### PROVIDED DATA
>> Begin
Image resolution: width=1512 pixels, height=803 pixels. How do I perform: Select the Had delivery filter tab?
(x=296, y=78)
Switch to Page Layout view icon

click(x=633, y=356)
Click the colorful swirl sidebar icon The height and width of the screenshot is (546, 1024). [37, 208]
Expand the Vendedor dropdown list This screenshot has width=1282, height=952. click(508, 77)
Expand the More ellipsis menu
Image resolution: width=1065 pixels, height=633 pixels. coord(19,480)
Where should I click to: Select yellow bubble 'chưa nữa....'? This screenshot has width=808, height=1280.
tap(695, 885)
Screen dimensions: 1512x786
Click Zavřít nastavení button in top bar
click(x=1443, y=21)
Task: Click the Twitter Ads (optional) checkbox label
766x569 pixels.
>> End
### TASK INSTRUCTIONS
Please repeat the items above, changing "icon" to "symbol" wherever it appears and leaving everything else as it is.

### PROBLEM SOLUTION
Image resolution: width=1512 pixels, height=803 pixels. How do I perform: Select the Had delivery filter tab?
(x=296, y=78)
Switch to Page Layout view symbol

click(x=633, y=356)
Click the colorful swirl sidebar symbol The height and width of the screenshot is (546, 1024). [37, 208]
Expand the Vendedor dropdown list This screenshot has width=1282, height=952. click(508, 77)
Expand the More ellipsis menu
Image resolution: width=1065 pixels, height=633 pixels. coord(19,480)
Where should I click to: Select yellow bubble 'chưa nữa....'? This screenshot has width=808, height=1280.
tap(695, 885)
Screen dimensions: 1512x786
Click Zavřít nastavení button in top bar
click(x=1443, y=21)
Task: Click the Twitter Ads (optional) checkbox label
766x569 pixels.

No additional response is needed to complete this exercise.